O desafio nesta quarentena é manter a criançada ocupada em casa. Obviamente que os eletrônicos ajudam a entreter boa parte do tempo, principalmente para os pais que estão no isolamento social trabalhando em home office.

Amarelinha, esconde-esconde, caça ao tesouro, quente-frio, stop e mímica, são algumas das brincadeiras antigas que podem ser resgatadas e inseridas na rotina das crianças nessa quarentena.
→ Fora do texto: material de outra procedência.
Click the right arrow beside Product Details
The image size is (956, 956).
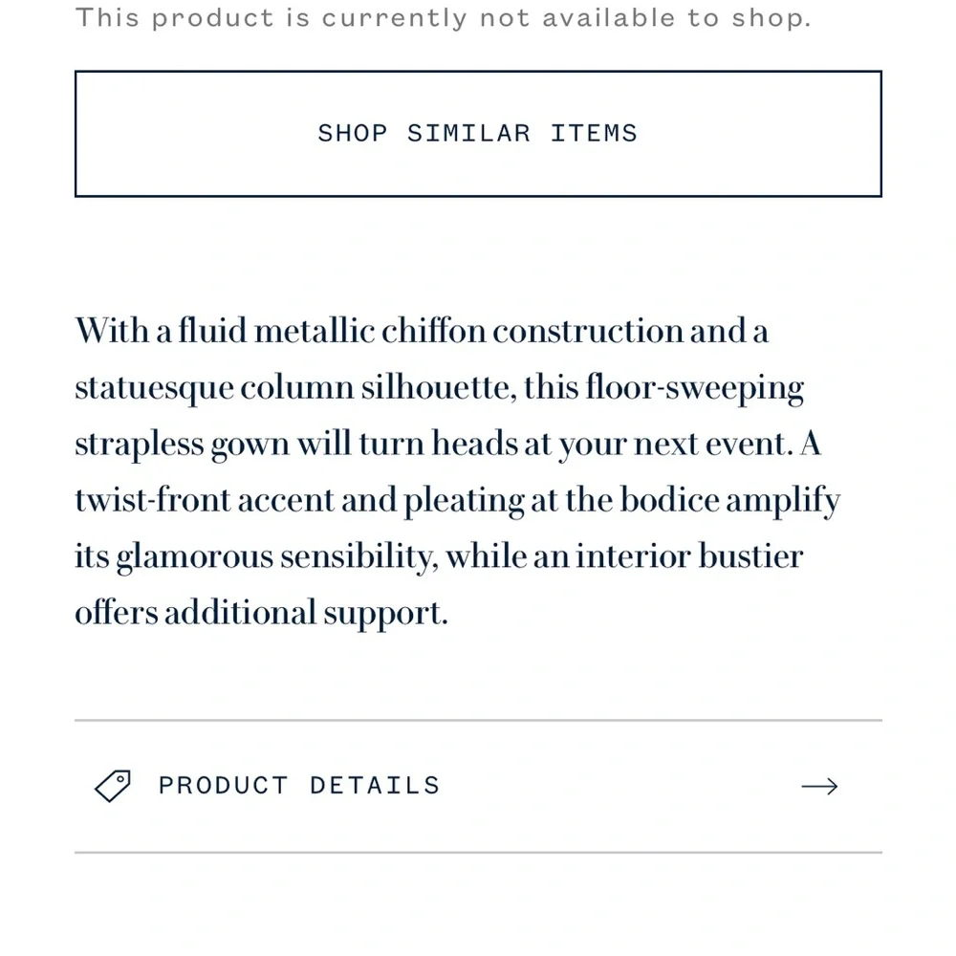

Nas dicas a seguir, produzidas pelo Colégio Adventista, há o destaque para que haja uma adequação da brincadeira aos dias de hoje, como: brincar de stop deve conter nas colunas assuntos que eles tenham interesse como: séries de tevê, desenhos animados, jogos de internet, nome de internautas, por exemplo.

Resgatar as brincadeiras e jogos de antigamente ajudam a criança a aprender a se expressar, lidar com os sentimentos, resolver conflitos, respeitar regras, cooperação e estratégia.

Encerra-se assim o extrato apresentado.